Chicago @ San Diego preview
Petco Park
Last Meeting ( Sep 27, 2010 ) Chi. Cubs 1, San Diego 0
One night after facing the hottest pitcher in the game, the San Diego Padres will send out a pitcher running on fumes.
Mat Latos starts Tuesday night for the Padres as they host the second of a critical four-game series with the Chicago Cubs.
The Padres ran into a buzzsaw in their 1-0 loss in the opener of this series. Chicago right-hander Carlos Zambrano yielded just three hits over seven scoreless frames to improve to 7-0 with a 1.26 ERA in 10 starts since returning from his suspension. He did not allow a hit after the third inning.
Blake DeWitt provided Zambrano with all the support he needed when he drove in Alfonso Soriano with a base hit in the seventh.
The loss dropped the Padres (87-69) one game behind the San Francisco Giants (88-68) in the NL West with six games to play and one-half game back of the Atlanta Braves (88-69) for the wild card. The Colorado Rockies (83-73) are 4 1/2 games behind Atlanta and five back of San Francisco.
Now, the Padres need Latos (14-8, 2.91 ERA) to snap out of his funk.
The 22-year-old was as hot as Zambrano prior to his last three starts, setting a major-league record with 15 straight starts allowing two runs or less from June 10-Sept. 7. He was 9-1, 1.49 ERA during that stretch.
That pitcher is nowhere to be found right now.
Latos has lost his last three starts, getting pounded for 16 runs and 22 hits in just 10 1/3 innings. In his last appearance Thursday against the Los Angeles Dodgers, the 11th-round pick in 2006 made it through five innings, allowing three runs and six hits in a 3-1 loss.

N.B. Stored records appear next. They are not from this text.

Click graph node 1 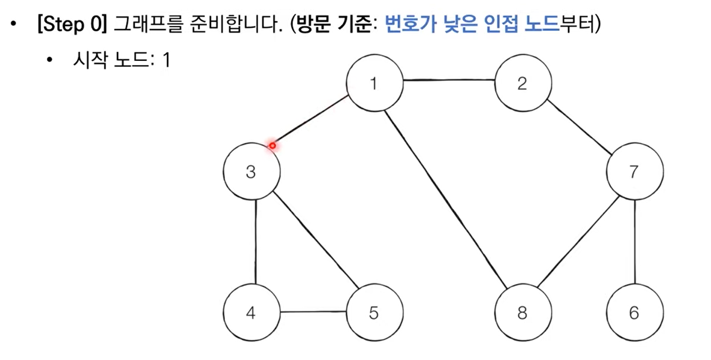coord(374,83)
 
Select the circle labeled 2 coord(522,83)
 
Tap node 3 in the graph coord(251,172)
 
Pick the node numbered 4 coord(251,313)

Both the hurler and Padres manager Bud Black insist that injury and fatigue are not issues with Latos, who will have to be near perfect in this one. San Diego hasn’t scored in 16 innings and has just 14 runs in its last six games.

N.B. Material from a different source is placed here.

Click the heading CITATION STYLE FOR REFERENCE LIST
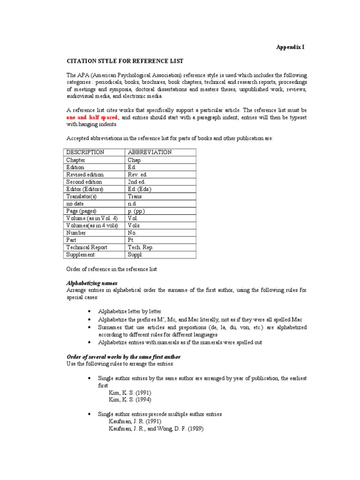point(124,61)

Fatigue might be setting in on Chicago starter Ryan Dempster (14-11, 3.87 ERA). The 33-year-old is coming off the shortest start of his career, allowing nine runs and seven hits while recording just five outs in the 13-0 thrashing against San Francisco on Thursday.
Prior to that embarrassment, Dempster was 10-5 with a 3.30 ERA in his previous 18 starts. The former closer joins Zambrano has the only two pitchers since 1999 to pitch 200 innings in three consecutive innings for the Cubs.